#### EXERCISE GOAL:
The answer must be the complete listing, copied exactly.
-- Opening Marker --
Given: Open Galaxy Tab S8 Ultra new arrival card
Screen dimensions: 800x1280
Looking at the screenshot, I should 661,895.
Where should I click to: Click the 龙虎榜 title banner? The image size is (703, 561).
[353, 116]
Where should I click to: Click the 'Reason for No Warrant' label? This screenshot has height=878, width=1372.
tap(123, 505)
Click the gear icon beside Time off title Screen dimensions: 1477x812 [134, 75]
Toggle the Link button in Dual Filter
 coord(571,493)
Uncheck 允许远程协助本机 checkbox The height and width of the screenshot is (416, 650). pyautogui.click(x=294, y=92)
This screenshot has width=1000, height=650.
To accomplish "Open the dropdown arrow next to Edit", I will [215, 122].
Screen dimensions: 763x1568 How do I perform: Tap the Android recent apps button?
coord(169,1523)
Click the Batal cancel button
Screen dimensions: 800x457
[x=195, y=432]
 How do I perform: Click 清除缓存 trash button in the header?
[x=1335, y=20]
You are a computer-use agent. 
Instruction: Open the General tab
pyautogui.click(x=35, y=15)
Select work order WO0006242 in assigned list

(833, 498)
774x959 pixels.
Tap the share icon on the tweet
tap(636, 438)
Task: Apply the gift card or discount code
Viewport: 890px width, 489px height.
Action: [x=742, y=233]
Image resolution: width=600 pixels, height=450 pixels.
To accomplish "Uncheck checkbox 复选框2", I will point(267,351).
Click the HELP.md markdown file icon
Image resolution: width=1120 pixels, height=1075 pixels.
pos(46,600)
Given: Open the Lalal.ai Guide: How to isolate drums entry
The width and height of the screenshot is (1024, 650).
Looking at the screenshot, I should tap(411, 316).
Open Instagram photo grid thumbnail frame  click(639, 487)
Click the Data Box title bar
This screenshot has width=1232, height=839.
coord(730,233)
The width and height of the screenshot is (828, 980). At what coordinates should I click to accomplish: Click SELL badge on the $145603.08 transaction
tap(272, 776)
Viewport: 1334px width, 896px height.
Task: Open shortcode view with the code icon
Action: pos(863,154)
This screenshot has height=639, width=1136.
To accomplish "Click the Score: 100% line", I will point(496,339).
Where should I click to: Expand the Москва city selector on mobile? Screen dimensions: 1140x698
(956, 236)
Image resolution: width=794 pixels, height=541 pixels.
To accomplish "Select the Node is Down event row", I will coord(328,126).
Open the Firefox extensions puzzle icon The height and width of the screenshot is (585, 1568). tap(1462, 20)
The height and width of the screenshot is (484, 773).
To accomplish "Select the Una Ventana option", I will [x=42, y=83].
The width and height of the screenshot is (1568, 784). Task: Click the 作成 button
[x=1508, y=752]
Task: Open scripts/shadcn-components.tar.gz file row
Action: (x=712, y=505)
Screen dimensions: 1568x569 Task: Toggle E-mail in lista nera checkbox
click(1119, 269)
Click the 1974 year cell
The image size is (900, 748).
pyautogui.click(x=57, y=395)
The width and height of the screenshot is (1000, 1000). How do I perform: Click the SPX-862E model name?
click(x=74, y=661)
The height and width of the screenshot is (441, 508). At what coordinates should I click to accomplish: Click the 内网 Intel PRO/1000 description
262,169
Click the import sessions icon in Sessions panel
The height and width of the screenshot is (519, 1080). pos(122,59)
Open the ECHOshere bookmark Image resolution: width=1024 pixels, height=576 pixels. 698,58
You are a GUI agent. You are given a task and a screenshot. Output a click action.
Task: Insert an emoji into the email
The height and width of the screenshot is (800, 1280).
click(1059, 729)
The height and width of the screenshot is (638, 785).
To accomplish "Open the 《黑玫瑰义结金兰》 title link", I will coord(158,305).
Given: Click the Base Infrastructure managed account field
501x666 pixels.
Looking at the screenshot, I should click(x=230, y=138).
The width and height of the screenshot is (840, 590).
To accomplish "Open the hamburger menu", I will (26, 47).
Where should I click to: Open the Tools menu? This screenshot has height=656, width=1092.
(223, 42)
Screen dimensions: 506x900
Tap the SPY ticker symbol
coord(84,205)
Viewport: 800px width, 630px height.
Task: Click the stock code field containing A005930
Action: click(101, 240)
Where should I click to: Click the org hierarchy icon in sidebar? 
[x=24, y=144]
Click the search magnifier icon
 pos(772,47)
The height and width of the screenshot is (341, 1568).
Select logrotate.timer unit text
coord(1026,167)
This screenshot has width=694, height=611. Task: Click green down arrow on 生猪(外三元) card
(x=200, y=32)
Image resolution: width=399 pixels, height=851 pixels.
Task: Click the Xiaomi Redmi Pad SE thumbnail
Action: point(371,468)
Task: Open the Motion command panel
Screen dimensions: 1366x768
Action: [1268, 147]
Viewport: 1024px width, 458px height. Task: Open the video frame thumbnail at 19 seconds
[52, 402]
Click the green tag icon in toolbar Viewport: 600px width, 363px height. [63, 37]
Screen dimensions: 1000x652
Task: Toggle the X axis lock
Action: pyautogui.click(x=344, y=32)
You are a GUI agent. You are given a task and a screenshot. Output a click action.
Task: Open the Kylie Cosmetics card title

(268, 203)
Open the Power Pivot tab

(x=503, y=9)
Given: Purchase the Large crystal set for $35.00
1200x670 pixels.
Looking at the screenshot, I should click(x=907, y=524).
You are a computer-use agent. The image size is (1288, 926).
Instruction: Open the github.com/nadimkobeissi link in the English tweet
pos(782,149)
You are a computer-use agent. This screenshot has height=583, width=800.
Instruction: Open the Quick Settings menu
-- Closing Marker --
#### FINISHED TASK:
Given: Open Galaxy Tab S8 Ultra new arrival card
Screen dimensions: 800x1280
Looking at the screenshot, I should 661,895.
Where should I click to: Click the 龙虎榜 title banner? The image size is (703, 561).
[353, 116]
Where should I click to: Click the 'Reason for No Warrant' label? This screenshot has height=878, width=1372.
tap(123, 505)
Click the gear icon beside Time off title Screen dimensions: 1477x812 [134, 75]
Toggle the Link button in Dual Filter
 coord(571,493)
Uncheck 允许远程协助本机 checkbox The height and width of the screenshot is (416, 650). pyautogui.click(x=294, y=92)
This screenshot has width=1000, height=650.
To accomplish "Open the dropdown arrow next to Edit", I will [215, 122].
Screen dimensions: 763x1568 How do I perform: Tap the Android recent apps button?
coord(169,1523)
Click the Batal cancel button
Screen dimensions: 800x457
[x=195, y=432]
 How do I perform: Click 清除缓存 trash button in the header?
[x=1335, y=20]
You are a computer-use agent. 
Instruction: Open the General tab
pyautogui.click(x=35, y=15)
Select work order WO0006242 in assigned list

(833, 498)
774x959 pixels.
Tap the share icon on the tweet
tap(636, 438)
Task: Apply the gift card or discount code
Viewport: 890px width, 489px height.
Action: [x=742, y=233]
Image resolution: width=600 pixels, height=450 pixels.
To accomplish "Uncheck checkbox 复选框2", I will point(267,351).
Click the HELP.md markdown file icon
Image resolution: width=1120 pixels, height=1075 pixels.
pos(46,600)
Given: Open the Lalal.ai Guide: How to isolate drums entry
The width and height of the screenshot is (1024, 650).
Looking at the screenshot, I should tap(411, 316).
Open Instagram photo grid thumbnail frame  click(639, 487)
Click the Data Box title bar
This screenshot has width=1232, height=839.
coord(730,233)
The width and height of the screenshot is (828, 980). At what coordinates should I click to accomplish: Click SELL badge on the $145603.08 transaction
tap(272, 776)
Viewport: 1334px width, 896px height.
Task: Open shortcode view with the code icon
Action: pos(863,154)
This screenshot has height=639, width=1136.
To accomplish "Click the Score: 100% line", I will point(496,339).
Where should I click to: Expand the Москва city selector on mobile? Screen dimensions: 1140x698
(956, 236)
Image resolution: width=794 pixels, height=541 pixels.
To accomplish "Select the Node is Down event row", I will coord(328,126).
Open the Firefox extensions puzzle icon The height and width of the screenshot is (585, 1568). tap(1462, 20)
The height and width of the screenshot is (484, 773).
To accomplish "Select the Una Ventana option", I will [x=42, y=83].
The width and height of the screenshot is (1568, 784). Task: Click the 作成 button
[x=1508, y=752]
Task: Open scripts/shadcn-components.tar.gz file row
Action: (x=712, y=505)
Screen dimensions: 1568x569 Task: Toggle E-mail in lista nera checkbox
click(1119, 269)
Click the 1974 year cell
The image size is (900, 748).
pyautogui.click(x=57, y=395)
The width and height of the screenshot is (1000, 1000). How do I perform: Click the SPX-862E model name?
click(x=74, y=661)
The height and width of the screenshot is (441, 508). At what coordinates should I click to accomplish: Click the 内网 Intel PRO/1000 description
262,169
Click the import sessions icon in Sessions panel
The height and width of the screenshot is (519, 1080). pos(122,59)
Open the ECHOshere bookmark Image resolution: width=1024 pixels, height=576 pixels. 698,58
You are a GUI agent. You are given a task and a screenshot. Output a click action.
Task: Insert an emoji into the email
The height and width of the screenshot is (800, 1280).
click(1059, 729)
The height and width of the screenshot is (638, 785).
To accomplish "Open the 《黑玫瑰义结金兰》 title link", I will coord(158,305).
Given: Click the Base Infrastructure managed account field
501x666 pixels.
Looking at the screenshot, I should click(x=230, y=138).
The width and height of the screenshot is (840, 590).
To accomplish "Open the hamburger menu", I will (26, 47).
Where should I click to: Open the Tools menu? This screenshot has height=656, width=1092.
(223, 42)
Screen dimensions: 506x900
Tap the SPY ticker symbol
coord(84,205)
Viewport: 800px width, 630px height.
Task: Click the stock code field containing A005930
Action: click(101, 240)
Where should I click to: Click the org hierarchy icon in sidebar? 
[x=24, y=144]
Click the search magnifier icon
 pos(772,47)
The height and width of the screenshot is (341, 1568).
Select logrotate.timer unit text
coord(1026,167)
This screenshot has width=694, height=611. Task: Click green down arrow on 生猪(外三元) card
(x=200, y=32)
Image resolution: width=399 pixels, height=851 pixels.
Task: Click the Xiaomi Redmi Pad SE thumbnail
Action: point(371,468)
Task: Open the Motion command panel
Screen dimensions: 1366x768
Action: [1268, 147]
Viewport: 1024px width, 458px height. Task: Open the video frame thumbnail at 19 seconds
[52, 402]
Click the green tag icon in toolbar Viewport: 600px width, 363px height. [63, 37]
Screen dimensions: 1000x652
Task: Toggle the X axis lock
Action: pyautogui.click(x=344, y=32)
You are a GUI agent. You are given a task and a screenshot. Output a click action.
Task: Open the Kylie Cosmetics card title

(268, 203)
Open the Power Pivot tab

(x=503, y=9)
Given: Purchase the Large crystal set for $35.00
1200x670 pixels.
Looking at the screenshot, I should click(x=907, y=524).
You are a computer-use agent. The image size is (1288, 926).
Instruction: Open the github.com/nadimkobeissi link in the English tweet
pos(782,149)
You are a computer-use agent. This screenshot has height=583, width=800.
Instruction: Open the Quick Settings menu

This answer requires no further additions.